In an article published in Nature Biotechnology, Monica Grewal, Alexis Cohen and Anastasia Greenberg examine the brain–machine interface patent landscape, which suggests that the technology is in its early stages of development, but patent applications have been increasing exponentially in recent years.
Excerpt: Brain–machine interface (BMI) technology combines brain activity with computational processing. A BMI is an input–output computing system: the input is brain activity and the output is the manipulation of software and/or hardware. BMIs can be used to extract and interpret brain signals to allow for thought-controlled manipulation of devices such as computers, robots and prosthetic limbs. BMI technology straddles the fields of neuroscience, signal processing, machine learning and robotics.

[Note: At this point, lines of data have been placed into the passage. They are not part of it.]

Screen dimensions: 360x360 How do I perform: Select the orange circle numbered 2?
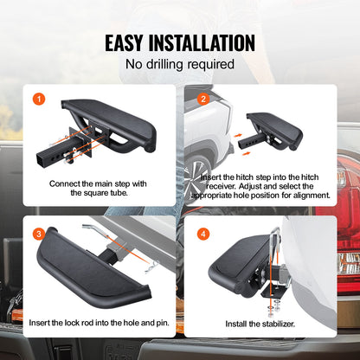203,99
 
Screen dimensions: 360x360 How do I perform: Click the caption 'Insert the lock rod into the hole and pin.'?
100,323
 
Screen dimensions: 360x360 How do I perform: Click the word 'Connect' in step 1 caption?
66,182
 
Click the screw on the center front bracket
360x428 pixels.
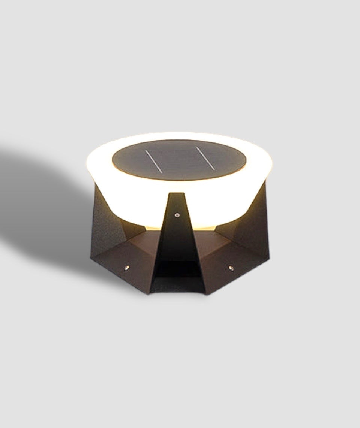pos(177,215)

We assess the current intellectual property (IP) landscape, specifically patent applications, in the BMI space (‘patent application’ means any pending, abandoned, issued or expired patent). We searched for patent applications filed worldwide since 1980 using Derwent Innovation. The search query required the inclusion of BMI-specific terms such as ‘brain–machine interface’ or ‘brain–computer interface’ and at least one Cooperative Patent Classification (CPC) subclass that we previously identified as highly relevant to BMI technology. The search resulted in over 5,000 individual patent applications across 2,161 patent families. We focused on a dataset that included only the earliest-filed parent application in each family (2,161 total results; 77% were alive or pending, and 23% were abandoned or expired).
We present a global analysis of the BMI patent landscape, including the evolution of BMI patent applications over time and across international jurisdictions and assignees. We also provide a detailed analysis of patent applications directed to various technical features and commercial applications of BMIs. The analysis is presented alongside, and is informed by, academic literature on BMIs.